Het Openbaar Ministerie verwijst in zijn negatieve advies naar de negatieve houding van klager jegens de slachtoffers gedurende het strafproces. Het zou voor de slachtoffers onaanvaardbaar zijn dat klager nu al door middel van verloven op vrije voeten
komt. De politie adviseert weliswaar positief ten aanzien van het verlofadres, maar heeft zo zijn bedenkingen. De directeur van de inrichting adviseert negatief.

3. De beoordeling
Klager is in hoger beroep veroordeeld tot een gevangenisstraf van vier jaar met aftrek, wegens mensenhandel. De fictieve einddatum van zijn detentie valt op of omstreeks 29 april 2014.

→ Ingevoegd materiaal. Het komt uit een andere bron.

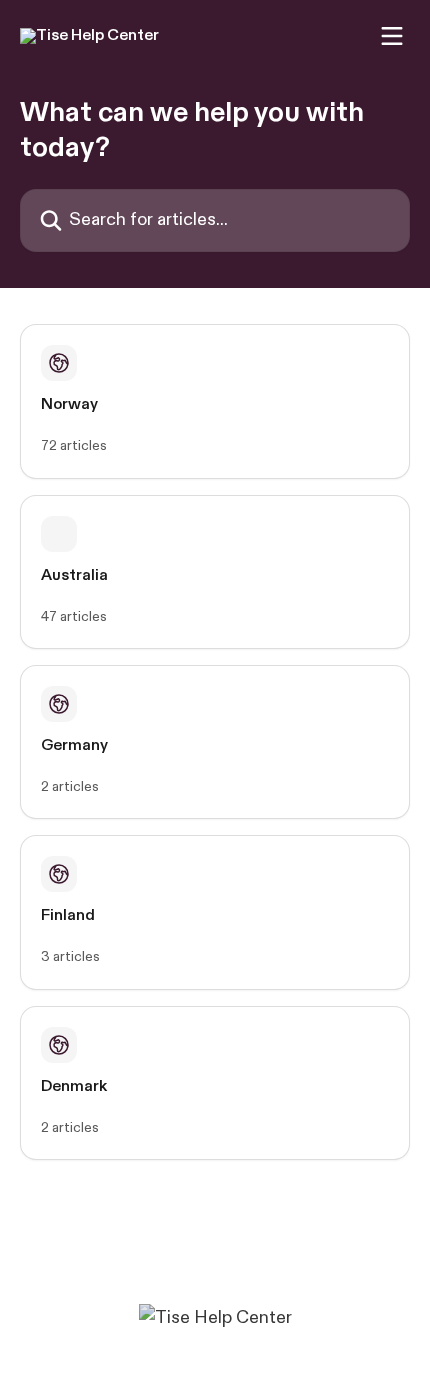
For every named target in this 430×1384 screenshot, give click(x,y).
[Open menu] (392, 36)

Uit de stukken komt naar voren dat klager meermalen en voor het laatst op 10 februari 2014 positief heeft gescoord na een urinecontrole. De beroepscommissie is van oordeel dat voornoemde omstandigheid een contra-indicatie vormt voor verlofverlening en
dat deze alleen al een afwijzing van klagers verlofaanvraag rechtvaardigt. Derhalve kan de beslissing van de Staatssecretaris, bij afweging van alle in aanmerking komende belangen en gelet op de weigeringsgronden zoals bedoeld in artikel 4 onder c van
de Regeling tijdelijk verlaten van de inrichting, niet als onredelijk of onbillijk worden aangemerkt. Het beroep zal derhalve ongegrond worden verklaard.

4. De uitspraak
De beroepscommissie verklaart het beroep ongegrond.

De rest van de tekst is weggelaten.